Segundo a mídia britânica, navios caça-minas e a capacidade antidrone do Reino Unido permanecerão operando no Oriente Médio, mas navios e soldados britânicos não participarão do bloqueio a portos iranianos. Já França e Reino Unido planejam uma conferência nos próximos dias para discutir formas de restaurar a liberdade de navegação no estreito, conforme anunciou o presidente francês Emmanuel Macron. “Será uma missão multinational pacífica e estritamente defensiva,” destacou Macron.
O Japão, também pressionado por Trump a contribuir para reabrir o estreito, acompanha a situação de perto. “O mais importante é conseguir uma desescalada e garantir a segurança da navegação por meio da diplomacia”, afirmou o chefe de gabinete japonês, Minoru Kihara, ao Japan Times.
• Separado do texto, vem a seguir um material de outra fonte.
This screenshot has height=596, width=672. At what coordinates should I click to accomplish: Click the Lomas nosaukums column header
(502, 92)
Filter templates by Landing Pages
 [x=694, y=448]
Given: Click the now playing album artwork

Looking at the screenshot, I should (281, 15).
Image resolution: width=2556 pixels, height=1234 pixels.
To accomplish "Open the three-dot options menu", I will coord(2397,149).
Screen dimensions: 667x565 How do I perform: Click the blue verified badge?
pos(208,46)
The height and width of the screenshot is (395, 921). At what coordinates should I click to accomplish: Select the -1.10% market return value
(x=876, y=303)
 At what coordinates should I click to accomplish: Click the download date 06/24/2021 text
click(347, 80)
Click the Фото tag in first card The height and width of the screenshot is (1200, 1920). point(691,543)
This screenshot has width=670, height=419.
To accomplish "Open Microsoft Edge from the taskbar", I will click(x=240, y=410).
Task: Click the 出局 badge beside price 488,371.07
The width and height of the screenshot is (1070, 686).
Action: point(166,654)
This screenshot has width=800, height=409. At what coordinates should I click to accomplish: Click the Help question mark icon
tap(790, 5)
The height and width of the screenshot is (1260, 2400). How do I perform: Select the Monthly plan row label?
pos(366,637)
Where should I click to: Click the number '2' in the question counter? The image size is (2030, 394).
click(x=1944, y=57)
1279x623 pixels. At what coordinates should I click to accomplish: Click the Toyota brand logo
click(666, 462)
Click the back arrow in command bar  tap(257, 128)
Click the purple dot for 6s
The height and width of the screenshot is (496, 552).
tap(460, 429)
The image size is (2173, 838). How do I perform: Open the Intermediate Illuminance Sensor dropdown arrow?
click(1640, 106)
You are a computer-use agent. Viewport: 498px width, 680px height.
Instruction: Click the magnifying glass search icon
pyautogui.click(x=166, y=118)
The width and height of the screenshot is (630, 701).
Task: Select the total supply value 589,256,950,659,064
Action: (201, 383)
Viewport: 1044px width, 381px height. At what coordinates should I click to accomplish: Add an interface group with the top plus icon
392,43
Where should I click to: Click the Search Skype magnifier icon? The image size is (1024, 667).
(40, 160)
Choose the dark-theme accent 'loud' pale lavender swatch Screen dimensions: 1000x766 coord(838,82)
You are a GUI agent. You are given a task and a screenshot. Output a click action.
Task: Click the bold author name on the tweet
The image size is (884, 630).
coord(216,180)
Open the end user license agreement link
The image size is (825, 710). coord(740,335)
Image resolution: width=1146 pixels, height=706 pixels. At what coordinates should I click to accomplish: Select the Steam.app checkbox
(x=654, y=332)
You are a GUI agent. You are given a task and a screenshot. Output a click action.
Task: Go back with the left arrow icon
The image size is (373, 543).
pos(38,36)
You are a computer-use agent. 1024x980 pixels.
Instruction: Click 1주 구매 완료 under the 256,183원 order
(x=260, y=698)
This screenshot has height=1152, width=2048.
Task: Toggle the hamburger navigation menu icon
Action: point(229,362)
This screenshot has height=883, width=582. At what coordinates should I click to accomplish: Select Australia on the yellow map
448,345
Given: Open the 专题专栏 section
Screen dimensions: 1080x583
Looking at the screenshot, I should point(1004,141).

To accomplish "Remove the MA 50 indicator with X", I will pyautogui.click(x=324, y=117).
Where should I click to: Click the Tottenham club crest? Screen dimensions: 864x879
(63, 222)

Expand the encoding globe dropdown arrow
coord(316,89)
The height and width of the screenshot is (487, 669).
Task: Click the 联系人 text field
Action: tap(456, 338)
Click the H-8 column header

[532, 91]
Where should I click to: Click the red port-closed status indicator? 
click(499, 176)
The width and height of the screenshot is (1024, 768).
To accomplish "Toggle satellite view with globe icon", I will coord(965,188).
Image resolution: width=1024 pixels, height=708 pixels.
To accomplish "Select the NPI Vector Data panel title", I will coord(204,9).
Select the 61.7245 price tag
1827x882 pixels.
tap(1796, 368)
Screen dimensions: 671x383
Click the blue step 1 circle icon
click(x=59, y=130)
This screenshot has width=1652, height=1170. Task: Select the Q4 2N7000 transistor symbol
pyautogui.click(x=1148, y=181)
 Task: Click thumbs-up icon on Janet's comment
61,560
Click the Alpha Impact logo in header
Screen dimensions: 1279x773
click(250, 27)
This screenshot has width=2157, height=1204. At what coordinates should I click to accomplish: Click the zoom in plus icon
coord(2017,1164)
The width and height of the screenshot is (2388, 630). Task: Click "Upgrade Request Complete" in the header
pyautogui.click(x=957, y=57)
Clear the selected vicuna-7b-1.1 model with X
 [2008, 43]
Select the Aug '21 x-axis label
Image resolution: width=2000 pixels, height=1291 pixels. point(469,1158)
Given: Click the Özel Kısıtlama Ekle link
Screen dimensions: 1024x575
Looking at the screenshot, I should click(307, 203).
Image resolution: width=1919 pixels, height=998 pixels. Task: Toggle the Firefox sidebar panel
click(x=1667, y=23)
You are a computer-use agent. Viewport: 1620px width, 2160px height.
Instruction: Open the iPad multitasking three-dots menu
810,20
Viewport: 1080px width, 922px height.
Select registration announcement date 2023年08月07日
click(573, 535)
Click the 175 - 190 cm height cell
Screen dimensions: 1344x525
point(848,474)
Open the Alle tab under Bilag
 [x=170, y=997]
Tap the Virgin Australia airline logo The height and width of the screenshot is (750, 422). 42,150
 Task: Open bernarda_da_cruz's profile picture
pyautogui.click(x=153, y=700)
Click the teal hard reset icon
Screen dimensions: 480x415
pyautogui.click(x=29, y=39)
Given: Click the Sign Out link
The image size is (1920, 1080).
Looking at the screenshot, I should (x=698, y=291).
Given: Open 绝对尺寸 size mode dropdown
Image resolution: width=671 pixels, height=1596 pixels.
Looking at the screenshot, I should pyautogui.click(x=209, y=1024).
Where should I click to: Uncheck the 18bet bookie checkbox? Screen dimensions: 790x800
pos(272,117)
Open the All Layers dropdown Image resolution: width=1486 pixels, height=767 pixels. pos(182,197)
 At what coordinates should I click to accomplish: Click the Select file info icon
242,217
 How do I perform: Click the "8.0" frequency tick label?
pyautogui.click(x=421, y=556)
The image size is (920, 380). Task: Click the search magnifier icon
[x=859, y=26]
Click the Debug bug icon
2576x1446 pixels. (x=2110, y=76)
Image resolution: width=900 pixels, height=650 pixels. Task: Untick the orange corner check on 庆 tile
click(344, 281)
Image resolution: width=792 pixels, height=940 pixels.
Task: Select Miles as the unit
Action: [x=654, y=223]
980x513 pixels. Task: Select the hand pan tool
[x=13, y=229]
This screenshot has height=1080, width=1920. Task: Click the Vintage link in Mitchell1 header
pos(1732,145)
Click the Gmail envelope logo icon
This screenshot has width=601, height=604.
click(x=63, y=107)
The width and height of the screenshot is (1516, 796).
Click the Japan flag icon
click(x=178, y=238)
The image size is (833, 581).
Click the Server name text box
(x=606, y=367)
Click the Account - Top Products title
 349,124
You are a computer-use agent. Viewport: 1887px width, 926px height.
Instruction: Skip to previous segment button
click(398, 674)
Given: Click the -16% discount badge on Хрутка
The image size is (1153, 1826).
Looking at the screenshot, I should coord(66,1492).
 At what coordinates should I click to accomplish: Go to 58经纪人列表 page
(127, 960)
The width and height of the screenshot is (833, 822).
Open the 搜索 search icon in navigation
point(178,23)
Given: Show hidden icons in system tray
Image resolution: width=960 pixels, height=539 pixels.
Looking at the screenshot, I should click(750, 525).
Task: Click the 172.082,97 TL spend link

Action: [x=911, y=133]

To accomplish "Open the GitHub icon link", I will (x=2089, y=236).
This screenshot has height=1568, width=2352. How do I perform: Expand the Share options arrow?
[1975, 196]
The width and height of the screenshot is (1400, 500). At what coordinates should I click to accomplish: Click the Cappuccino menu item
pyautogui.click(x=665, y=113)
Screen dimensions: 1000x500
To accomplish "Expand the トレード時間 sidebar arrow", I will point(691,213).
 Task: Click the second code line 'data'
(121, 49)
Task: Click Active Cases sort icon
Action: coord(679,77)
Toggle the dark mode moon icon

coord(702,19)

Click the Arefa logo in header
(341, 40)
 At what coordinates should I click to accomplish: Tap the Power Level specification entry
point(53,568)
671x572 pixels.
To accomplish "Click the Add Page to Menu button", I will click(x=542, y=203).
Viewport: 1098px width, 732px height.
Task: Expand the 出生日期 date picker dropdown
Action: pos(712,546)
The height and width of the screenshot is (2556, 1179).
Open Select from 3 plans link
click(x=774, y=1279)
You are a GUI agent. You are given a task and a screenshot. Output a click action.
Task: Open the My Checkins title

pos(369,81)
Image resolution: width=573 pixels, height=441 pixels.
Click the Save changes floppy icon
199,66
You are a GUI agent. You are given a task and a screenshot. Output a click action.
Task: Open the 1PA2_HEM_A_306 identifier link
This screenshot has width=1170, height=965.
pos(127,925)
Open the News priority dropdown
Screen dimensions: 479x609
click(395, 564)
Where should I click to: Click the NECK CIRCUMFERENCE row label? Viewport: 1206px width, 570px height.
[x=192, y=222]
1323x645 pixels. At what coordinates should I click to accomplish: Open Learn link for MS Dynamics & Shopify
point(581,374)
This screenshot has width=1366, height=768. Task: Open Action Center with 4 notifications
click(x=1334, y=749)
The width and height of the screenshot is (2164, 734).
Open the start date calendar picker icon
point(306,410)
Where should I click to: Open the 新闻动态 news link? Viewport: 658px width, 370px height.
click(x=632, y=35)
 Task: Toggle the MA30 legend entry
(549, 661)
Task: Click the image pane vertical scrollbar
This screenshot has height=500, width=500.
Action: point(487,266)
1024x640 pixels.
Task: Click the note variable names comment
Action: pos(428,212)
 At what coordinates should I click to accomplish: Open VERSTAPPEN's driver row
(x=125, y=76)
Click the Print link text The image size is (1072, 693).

Enquanto isso, a China defendeu ser necessária a resolução do conflito bélico no Oriente Médio para garantir a navegação em Ormuz. “A causa principal da perturbação é o conflito militar, que deve cessar o mais rápido possível”, declarou Guo Jiakun, porta-voz do Ministério das Relações Exteriores.
Ao mesmo tempo, as Forças Armadas do Irã ameaçaram retaliar contra portos no Golfo Pérsico e no Mar de Omã se a segurança dos portos iranianos for ameaçada. O anúncio do bloqueio naval dos EUA elevou o preço do barril do petróleo Brent em cerca de 5,5%, chegando novamente a US$ 100. Estima-se que 20% do petróleo mundial passem diariamente pelo Estreito de Ormuz.